━━━━━ Supplied passage ━━━━━
# How to contribute in handbook for indonesian language



## andyhidayat2 (May 26, 2011)

Hi there, I really like to make handbook for FreeBSD in Indonesian language. But I really don't know how to start? Could anyone give me some information how to do that? Because I'm really-really new in FreeBSD. Thanks.


----------



## SirDice (May 26, 2011)

FreeBSD Documentation Project


----------



## DutchDaemon (May 26, 2011)

I guess taking a look at Posting and Editing in the FreeBSD Forums II: spelling, grammar, punctuation, etc. certainly wouldn't hurt either.


----------



## andyhidayat2 (May 27, 2011)

SirDice said:
			
		

> FreeBSD Documentation Project



Thanks a lot mate, but could you give me the detail how do I have to start? I mean should i start translating using text as the save file or what? Which software do I have to install to make the handbook? Thanks.


----------



## DutchDaemon (May 27, 2011)

This is a FreeBSD *user* forum, no one here is in charge of writing the Handbook. The link SirDice posted has the necessary information, including how to join, who to ask questions, and what to use.


----------



## andyhidayat2 (May 27, 2011)

DutchDaemon said:
			
		

> This is a FreeBSD *user* forum, no one here is in charge of writing the Handbook. The link SirDice posted has the necessary information, including how to join, who to ask questions, and what to use.



Thank you so much for the info mr.DutchDaemon. I hope next time I'm not going to make any mistakes on writing again in this FreeBSD forum. I'll see you soon then.


----------
━━━━━
▸ **Tasks to carry out**
- a) Please transcribe the stretch of the handbook translation thread from "Thanks a lot" through "DutchDaemon (May 27, 2011)".
- b) In the handbook translation thread, why does DutchDaemon send andyhidayat2 back to the link SirDice posted instead of answering his questions about how to start?
━━━━━ Information shown ━━━━━
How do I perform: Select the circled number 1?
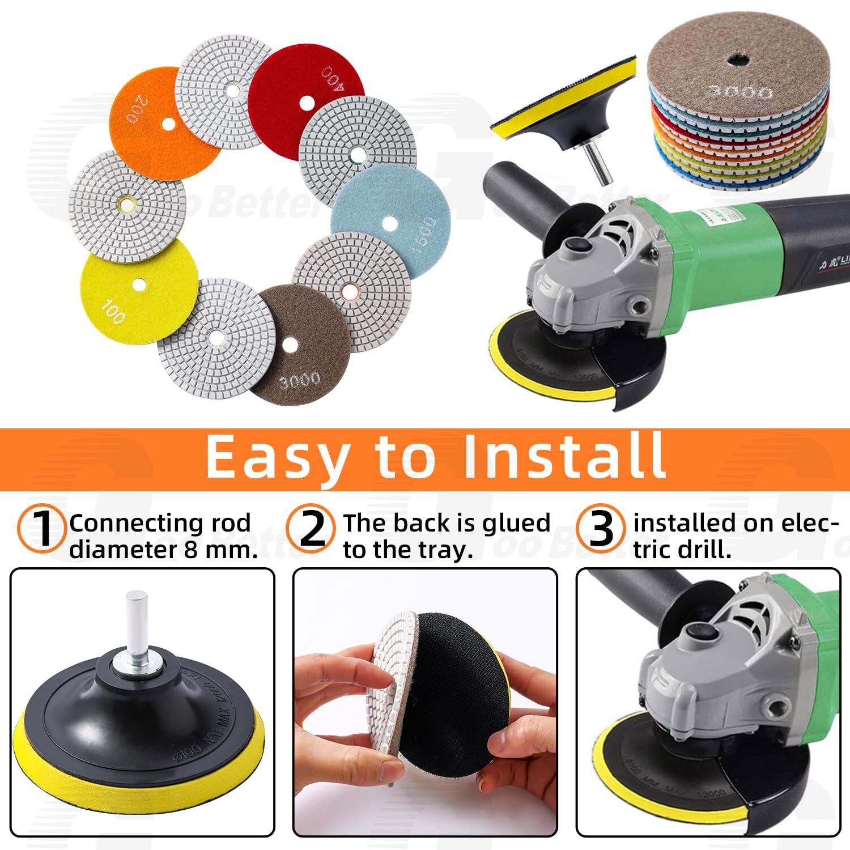(x=43, y=529)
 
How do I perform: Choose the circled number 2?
(x=312, y=529)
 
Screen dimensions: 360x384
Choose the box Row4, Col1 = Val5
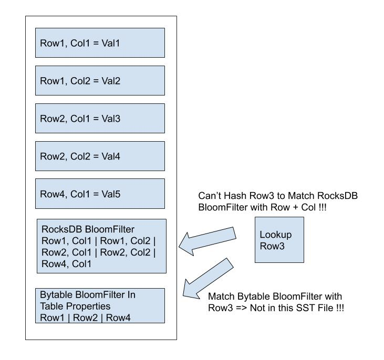pyautogui.click(x=100, y=194)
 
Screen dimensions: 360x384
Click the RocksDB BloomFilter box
pyautogui.click(x=102, y=246)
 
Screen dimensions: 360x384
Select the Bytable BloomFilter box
pyautogui.click(x=100, y=305)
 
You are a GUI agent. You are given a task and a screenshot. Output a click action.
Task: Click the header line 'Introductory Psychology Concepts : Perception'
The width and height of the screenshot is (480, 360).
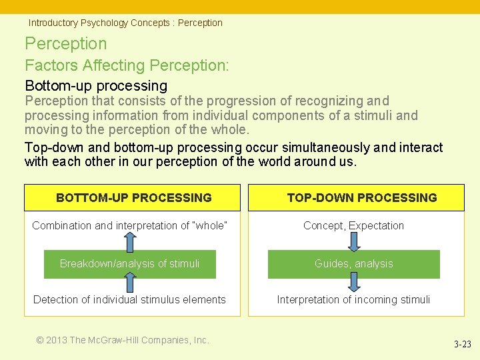(x=125, y=23)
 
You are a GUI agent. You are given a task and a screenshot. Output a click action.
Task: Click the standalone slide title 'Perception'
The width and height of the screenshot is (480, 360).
(x=65, y=44)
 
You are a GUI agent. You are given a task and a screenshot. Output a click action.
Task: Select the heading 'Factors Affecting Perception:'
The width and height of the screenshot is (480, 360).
(x=127, y=65)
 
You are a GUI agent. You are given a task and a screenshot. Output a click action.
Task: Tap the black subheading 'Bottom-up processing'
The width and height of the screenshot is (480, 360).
(x=96, y=85)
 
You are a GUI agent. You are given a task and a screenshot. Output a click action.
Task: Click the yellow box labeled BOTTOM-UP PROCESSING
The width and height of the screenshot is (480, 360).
(x=133, y=197)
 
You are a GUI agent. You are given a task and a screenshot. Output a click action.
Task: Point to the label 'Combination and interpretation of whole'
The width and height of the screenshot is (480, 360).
(x=129, y=225)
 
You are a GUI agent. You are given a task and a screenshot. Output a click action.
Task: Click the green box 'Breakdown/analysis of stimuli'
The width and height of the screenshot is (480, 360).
(x=129, y=263)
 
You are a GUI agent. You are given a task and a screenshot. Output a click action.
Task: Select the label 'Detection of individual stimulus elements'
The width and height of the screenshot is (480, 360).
(x=129, y=299)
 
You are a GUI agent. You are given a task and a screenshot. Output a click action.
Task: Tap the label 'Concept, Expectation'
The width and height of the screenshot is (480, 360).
(x=353, y=225)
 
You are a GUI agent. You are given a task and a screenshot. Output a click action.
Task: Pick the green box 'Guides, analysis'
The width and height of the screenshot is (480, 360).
(x=353, y=263)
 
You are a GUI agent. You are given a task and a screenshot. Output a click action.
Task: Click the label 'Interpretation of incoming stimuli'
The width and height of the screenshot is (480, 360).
(x=353, y=299)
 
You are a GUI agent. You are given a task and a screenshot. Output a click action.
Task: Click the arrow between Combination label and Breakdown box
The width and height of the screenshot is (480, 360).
(x=129, y=241)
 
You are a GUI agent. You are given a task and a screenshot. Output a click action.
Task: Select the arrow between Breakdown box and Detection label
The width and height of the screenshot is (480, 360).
(x=129, y=284)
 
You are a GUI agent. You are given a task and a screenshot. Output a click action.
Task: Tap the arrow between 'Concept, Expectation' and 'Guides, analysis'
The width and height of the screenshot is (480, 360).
(x=354, y=241)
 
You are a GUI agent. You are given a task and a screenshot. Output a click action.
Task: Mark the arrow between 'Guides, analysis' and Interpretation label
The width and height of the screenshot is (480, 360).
(x=354, y=284)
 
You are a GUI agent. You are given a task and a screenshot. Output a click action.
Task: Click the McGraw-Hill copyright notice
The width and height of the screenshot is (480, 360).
(x=123, y=340)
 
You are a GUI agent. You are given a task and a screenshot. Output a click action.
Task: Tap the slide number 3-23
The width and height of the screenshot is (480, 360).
(x=462, y=345)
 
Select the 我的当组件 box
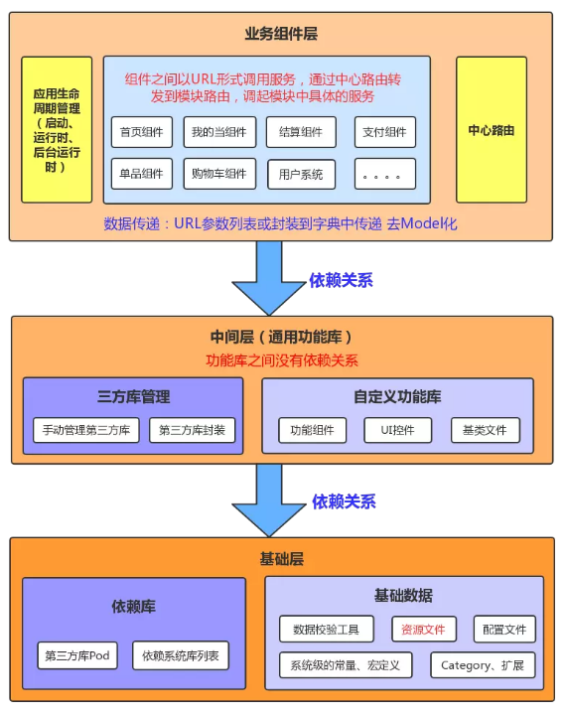pos(219,132)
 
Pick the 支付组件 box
pos(384,132)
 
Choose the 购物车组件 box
pos(219,174)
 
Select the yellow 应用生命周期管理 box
pos(57,130)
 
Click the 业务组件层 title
pos(281,33)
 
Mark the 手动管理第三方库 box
pos(86,431)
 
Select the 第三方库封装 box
pos(193,431)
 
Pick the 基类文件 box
pos(485,431)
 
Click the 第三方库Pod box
pos(76,655)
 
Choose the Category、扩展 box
pos(483,664)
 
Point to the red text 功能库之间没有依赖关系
pos(281,360)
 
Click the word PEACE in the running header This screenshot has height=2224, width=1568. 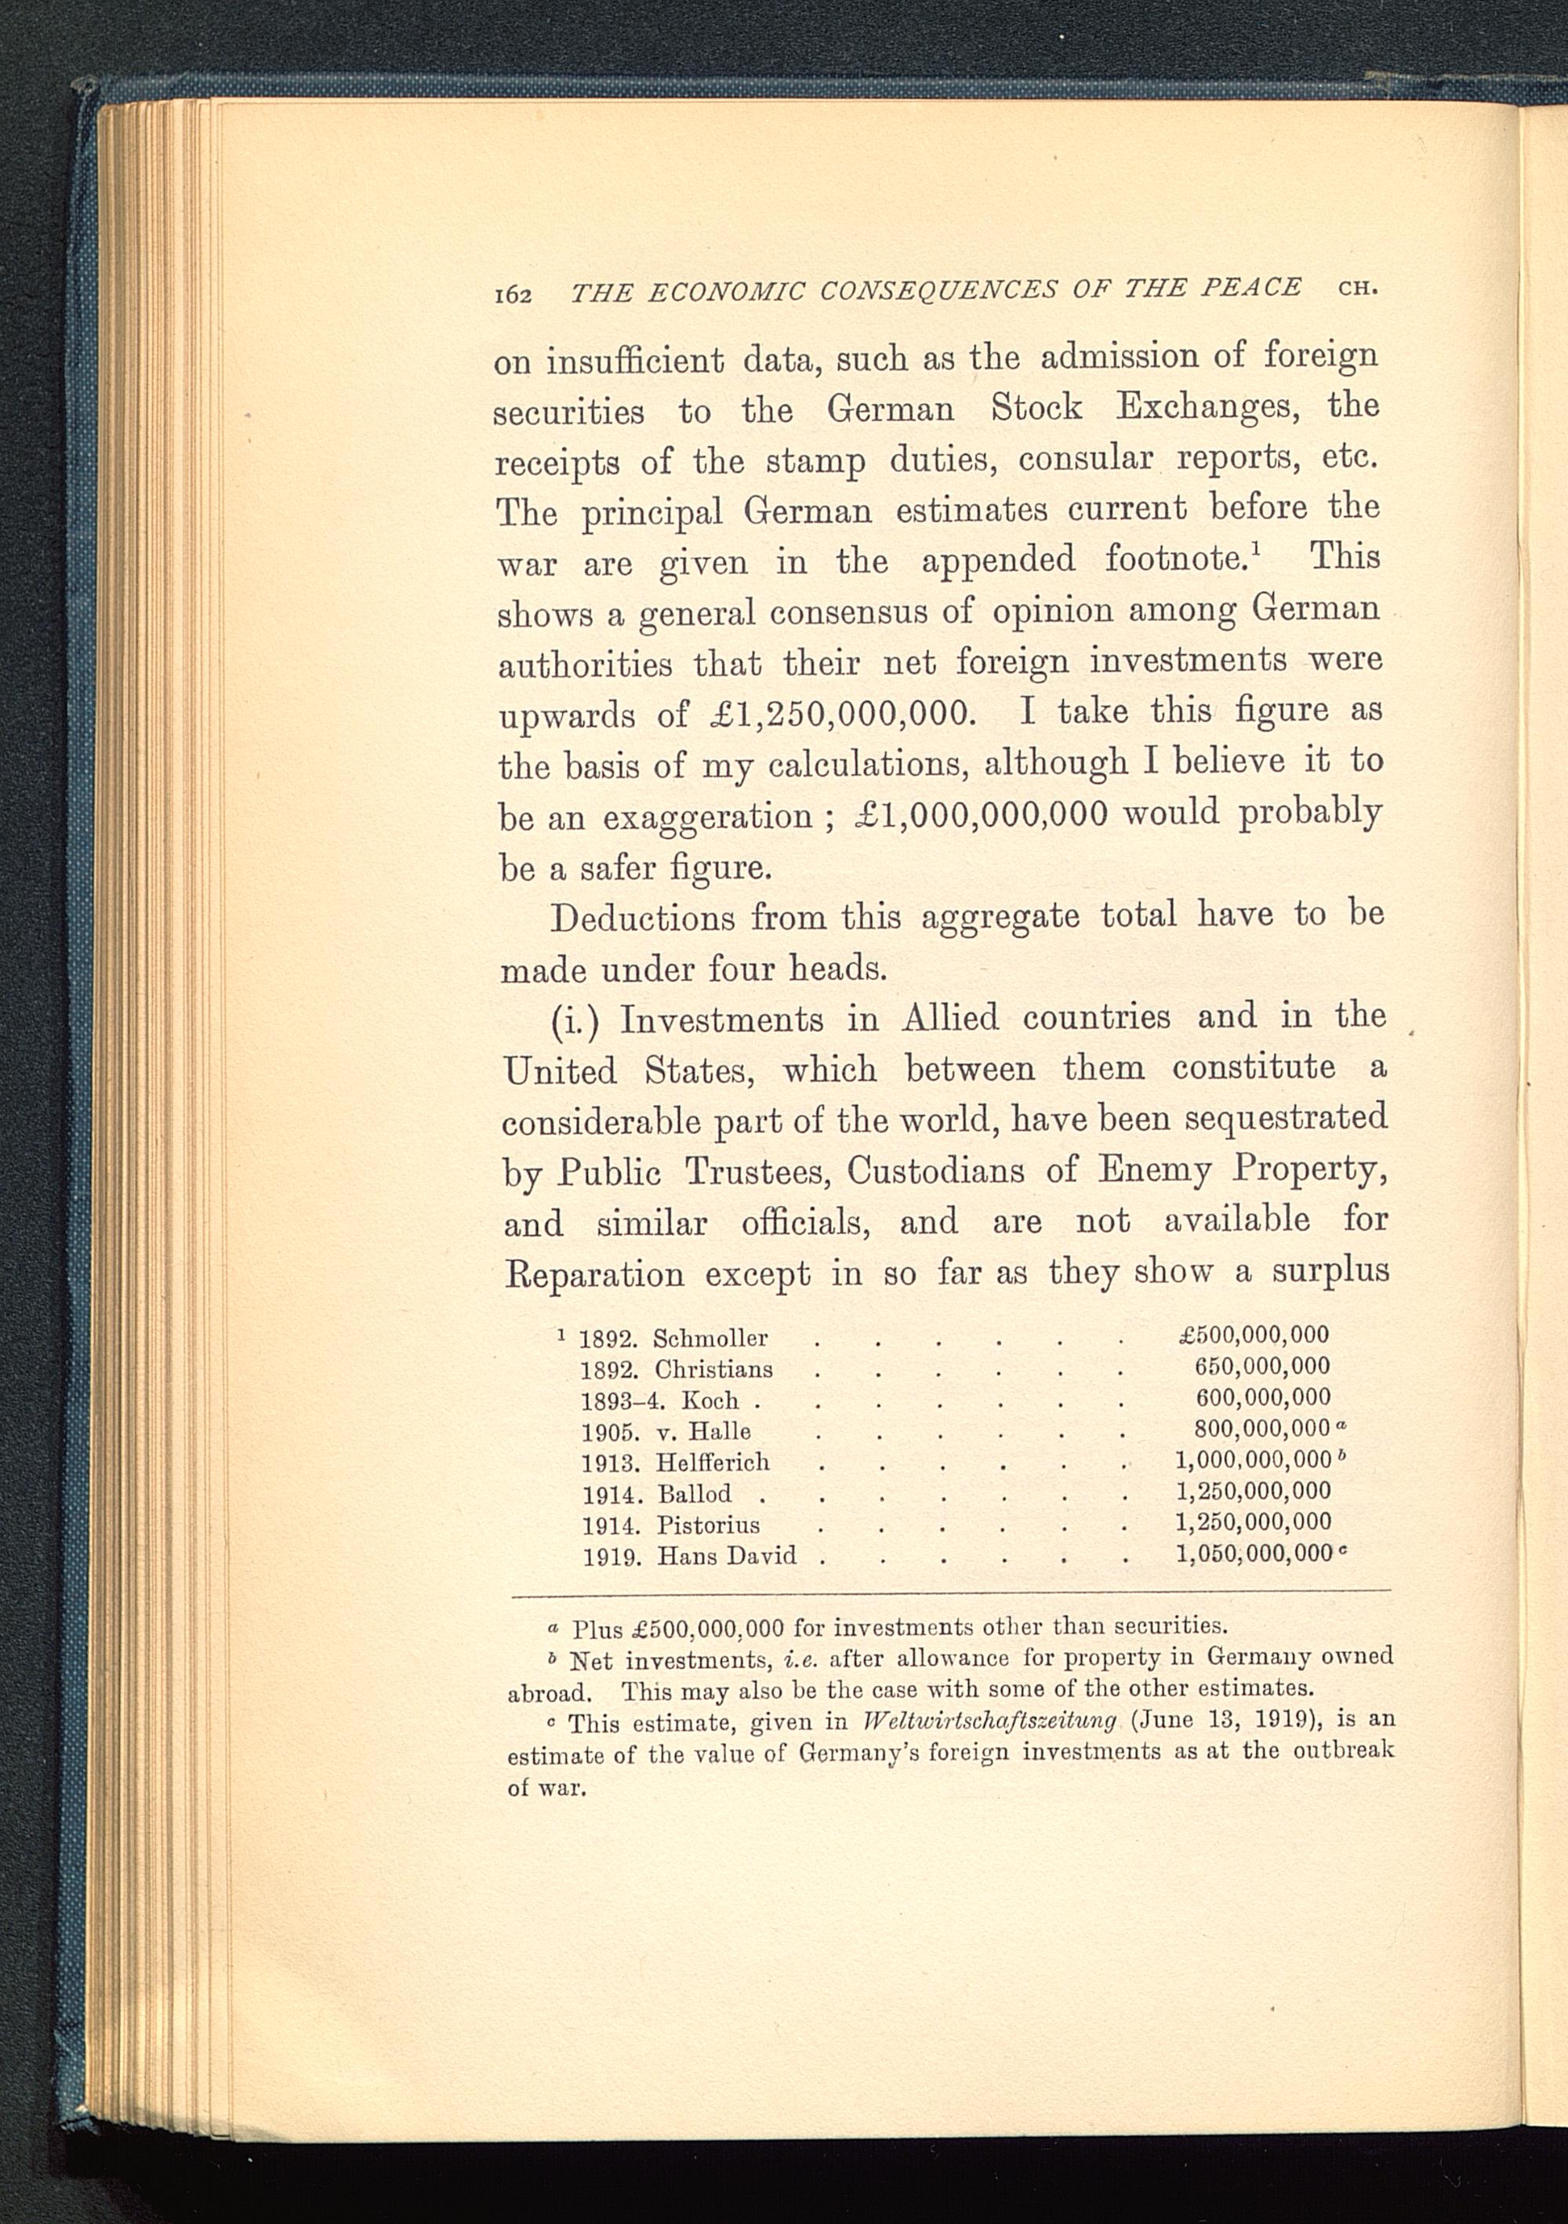point(1250,288)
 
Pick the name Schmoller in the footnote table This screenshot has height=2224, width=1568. point(710,1339)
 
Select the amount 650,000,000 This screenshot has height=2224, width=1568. point(1262,1366)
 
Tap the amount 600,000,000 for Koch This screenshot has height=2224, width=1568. point(1262,1397)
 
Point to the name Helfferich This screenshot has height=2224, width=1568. point(713,1463)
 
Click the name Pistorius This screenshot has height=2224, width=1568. point(708,1524)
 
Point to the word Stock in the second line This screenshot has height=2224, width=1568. point(1036,407)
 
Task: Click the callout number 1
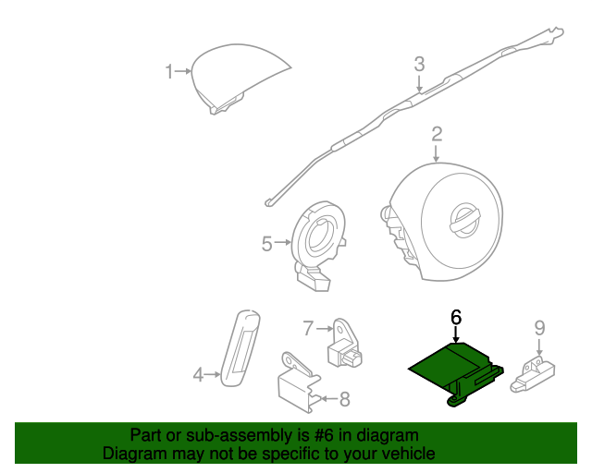coord(169,71)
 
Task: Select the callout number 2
coord(436,137)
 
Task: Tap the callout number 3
coord(418,65)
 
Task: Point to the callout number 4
coord(197,374)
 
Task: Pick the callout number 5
coord(266,244)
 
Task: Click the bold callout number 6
coord(455,317)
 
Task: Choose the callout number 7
coord(309,327)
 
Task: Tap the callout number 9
coord(538,327)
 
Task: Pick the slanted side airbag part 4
coord(240,346)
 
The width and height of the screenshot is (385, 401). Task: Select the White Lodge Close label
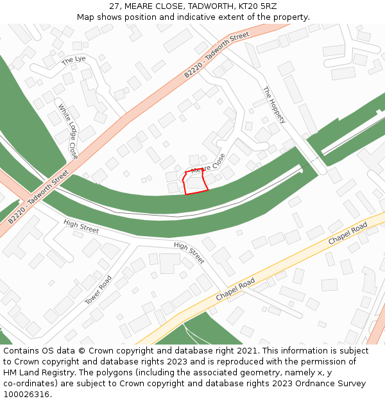click(x=68, y=132)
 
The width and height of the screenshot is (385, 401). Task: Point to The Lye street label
click(x=73, y=60)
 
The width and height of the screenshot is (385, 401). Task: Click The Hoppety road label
click(x=274, y=105)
━━━━━
▸ **Results of the exercise**
- a)
Thanks a lot mate, but could you give me the detail how do I have to start? I mean should i start translating using text as the save file or what? Which software do I have to install to make the handbook? Thanks.


----------



## DutchDaemon (May 27, 2011)

- b) The site is a FreeBSD user forum, and no one there is in charge of writing the Handbook. The link SirDice posted already has the needed information, including how to join, whom to ask questions, and what to use.